El periodo victoriano, que comprendió casi todo el siglo XIX, fue una era impregnada de muerte.

Las tasas de mortalidad eran exageradamente altas, la esperanza de vida era de 44 años, y era muy común que los niños fallecieran por enfermedades antes de alcanzar la juventud.

Los ingleses sentían tal fascinación por la muerte y los cadáveres que procuraban una relación íntima con los fantasmas, pero aun con muertos en el mundo de los vivos.

Fotografía post mortem

De hecho, el momento de la muerte de una persona era uno de los más importantes de toda su vida; las familias y amigos se reunían y rodeaban al moribundo para escuchar y registrar sus últimas palabras, para atender sus estertores y ver cómo la vida abandonaba su cuerpo.

Y en muchas ocasiones, los muertos eran fotografiados como si nunca hubieran fallecido.
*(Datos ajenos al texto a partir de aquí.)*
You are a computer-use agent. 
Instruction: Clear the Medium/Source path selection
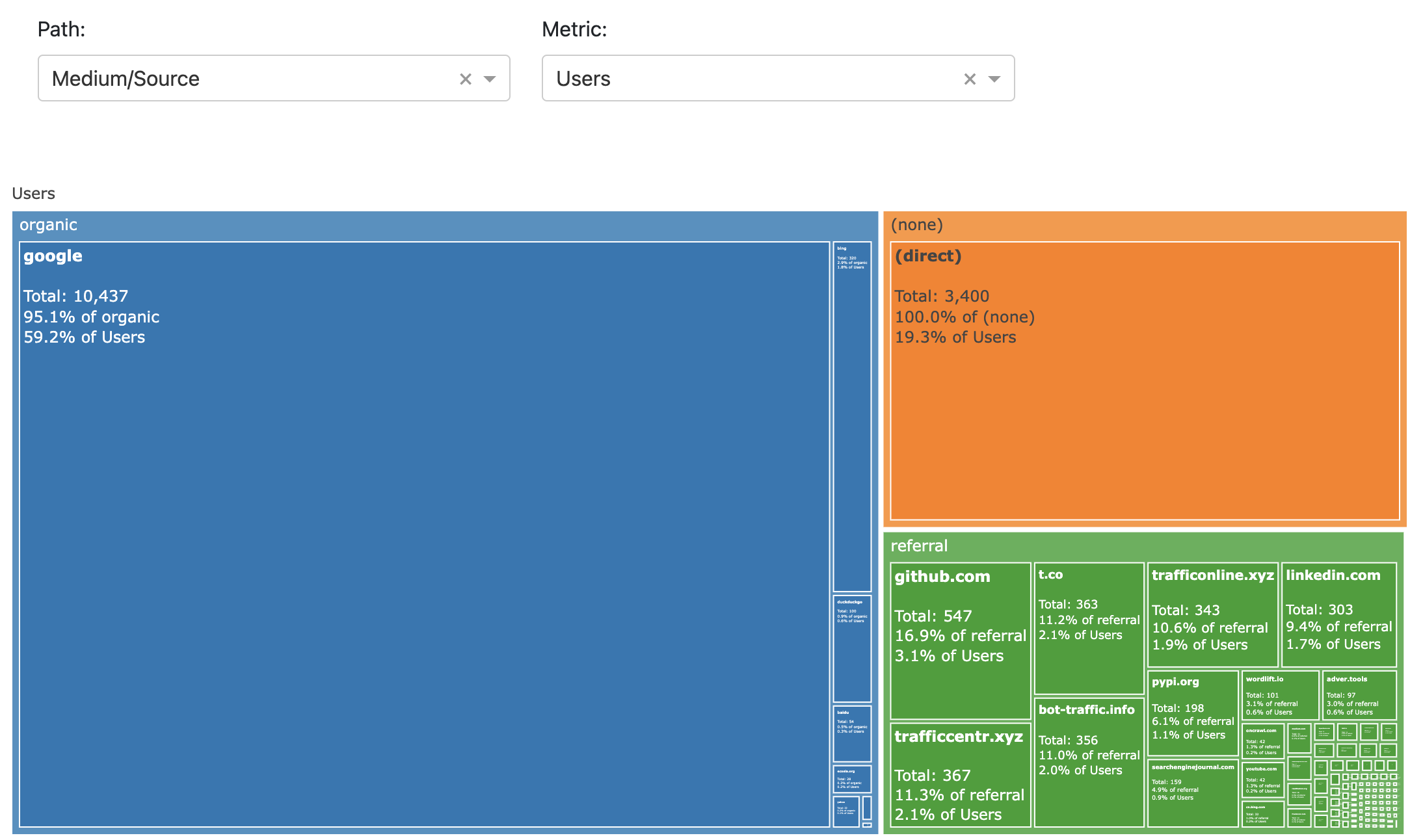pyautogui.click(x=465, y=79)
Recordemos que el siglo XIX vio el nacimiento de la fotografía en la forma de daguerrotipo (1839), que, unido a la obsesión británica por la defunción, permitió proliferación de lo que se conoce como fotografía post mortem: una expresión de lo más excéntrica.

Fotografía post mortem

Con esmero, los familiares del fallecido vestían y maquillaban al cuerpo para retratarlo como se usaba retratar a los vivos: en escenarios cuidadosamente arreglados con muebles, flores u otros objetos; en ocasiones puestos en pie, posando para la fotografía, rodeados del resto de la familia.

Era una manera de mantenerlos “vivos“ en la memoria de quienes se quedaban de este lado, una variante del memento mori (en latín “recuerda que morirás”).

Fotografía post mortem

Para poder mantener en pie los cadáveres utilizaban estructuras metálicas que sostenían a los cuerpos; estas estructuras se escondían bajo la ropa del difunto o bien se camuflaban para parecer muebles o cortinas.

Fotografía post mortem

Como la taxidermia, este curioso atril humano era un intento por conservar algo que irreversiblemente se había ido, un muy especializado objeto que, por unos segundos, traía la vida de vuelta al cuerpo inerte y le sacaba de encima la muerte, lo desmortalizaba.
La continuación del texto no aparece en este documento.